“Umi no Hishio” (original form of shoyu in the sea), a seaweed-based soy sauce (Photo by Tomoyuki Yamamoto)
When he was discarding the rotten gunk in a sink, Uchida noticed a sweet fruity smell, similar to wine.
“This could be used for something,” the fisheries researcher recalled thinking.
From that gut feeling came a new type of soy sauce whose main ingredient is seaweed, not soybeans and wheat.
But it was a long time in the making.
The seaweed have been placed in a fridge in his laboratory in Yokohama about 20 years ago after he used it in experiments.
Uchida’s long-held goal was to find an everyday use for fermented seaweed.
In 2002, Uchida was transferred to the Fisheries Research Agency (FRA) of the National Research Institute of Fisheries and Environment of Inland Sea (FEIS) in Hatsukaichi, Hiroshima Prefecture.

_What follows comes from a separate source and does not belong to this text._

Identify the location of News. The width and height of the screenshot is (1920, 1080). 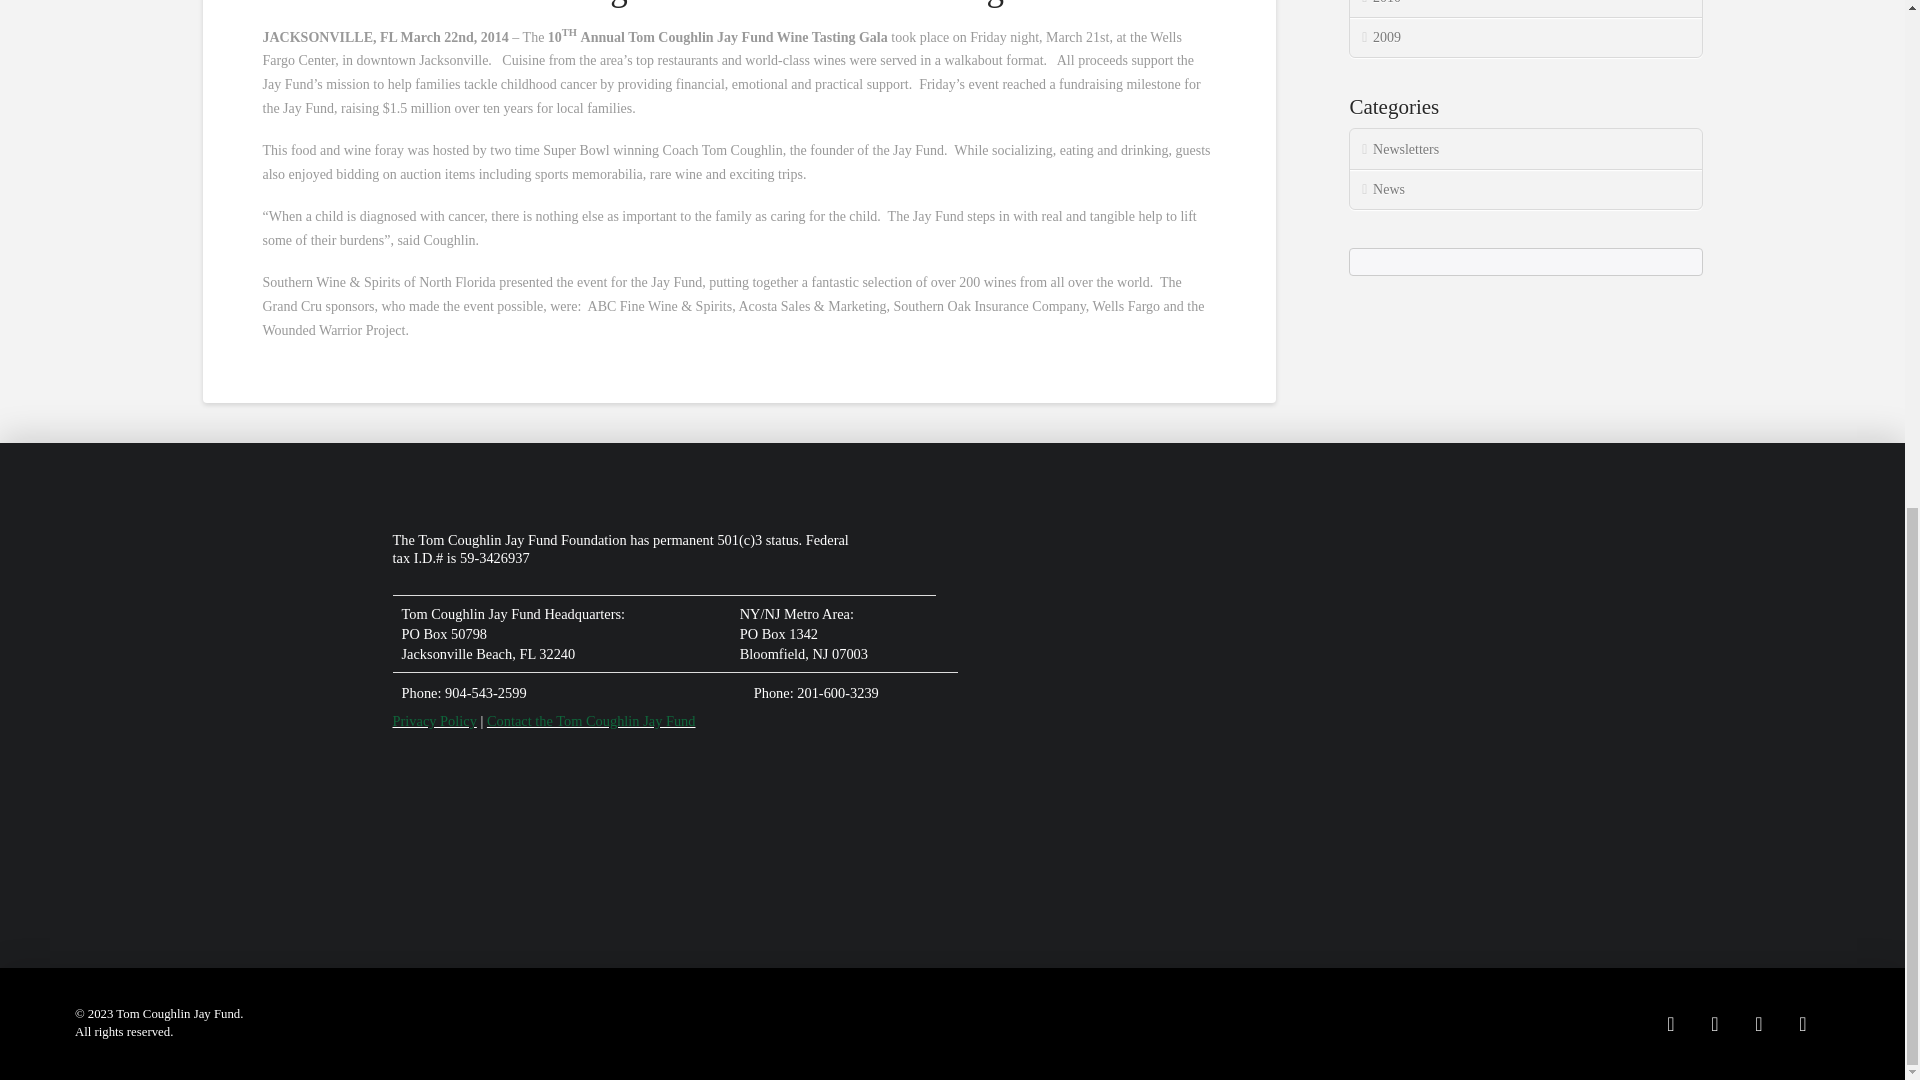
(1525, 189).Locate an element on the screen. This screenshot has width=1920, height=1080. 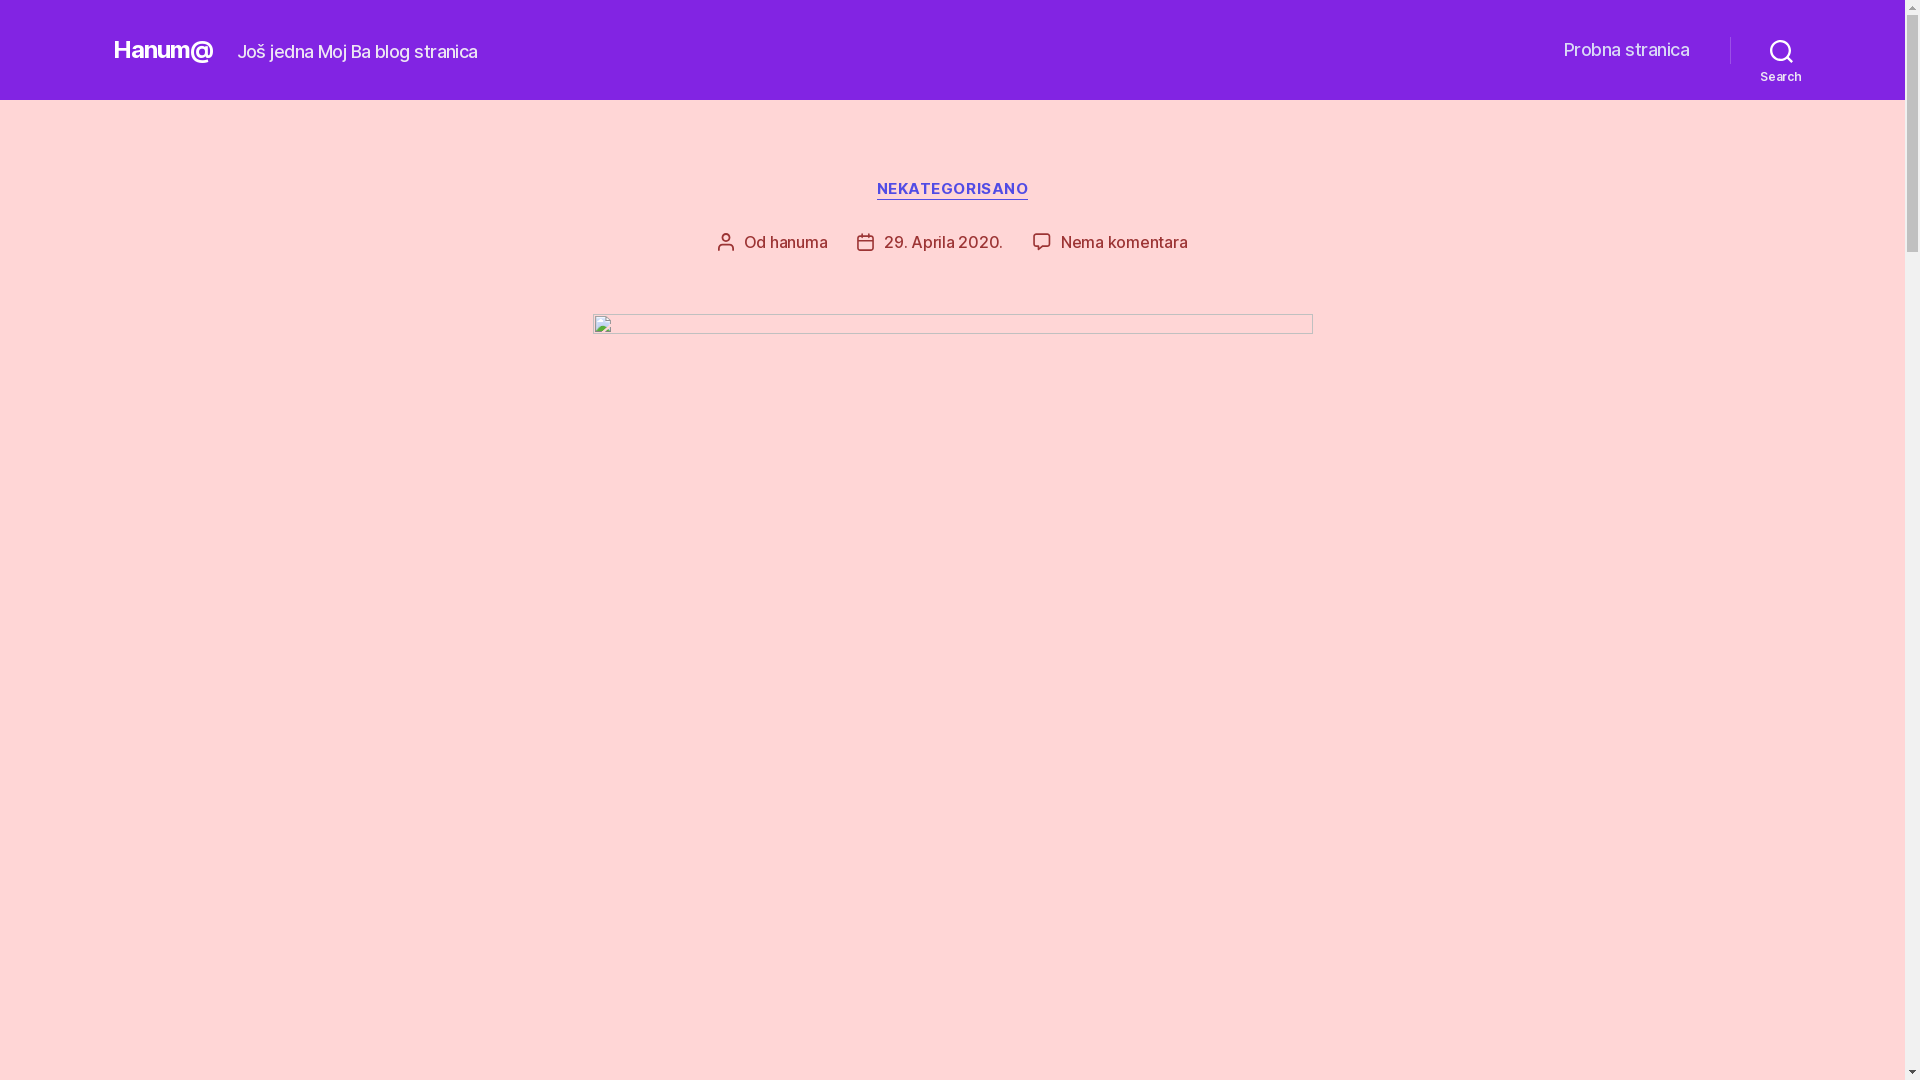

He picked seaweed, a specialty of the Seto Inland Sea, as an ingredient for his study on fermentation.
After a great deal of trial and error to curb the propagation of bacteria, Uchida finally found a method to ferment seaweed with natural micro-organisms, which resulted in “nori shoyu” (seaweed soy sauce).
Uchida tasted the seaweed-based soy sauce he made in his laboratory. Although his shoyu was relatively weak compared with that of the general soy sauce, a distinctive “umami” savory taste lasted for a long time in his mouth.
He named the sauce “Umi no Hishio” (original form of shoyu in the sea).
The FRA turned nori shoyu into a commercial product in 2017 in tandem with soy sauce makers and other entities in Saga Prefecture.
In consideration for those who suffer from food allergies, bottles of nori shoyu carry a label that reads: “soybean free, wheat free.”
“I want to build a brand new food culture with fermenting seaweed, just like ‘gyosho’ fish sauce, which was made through the fermentation of fish,” Uchida said.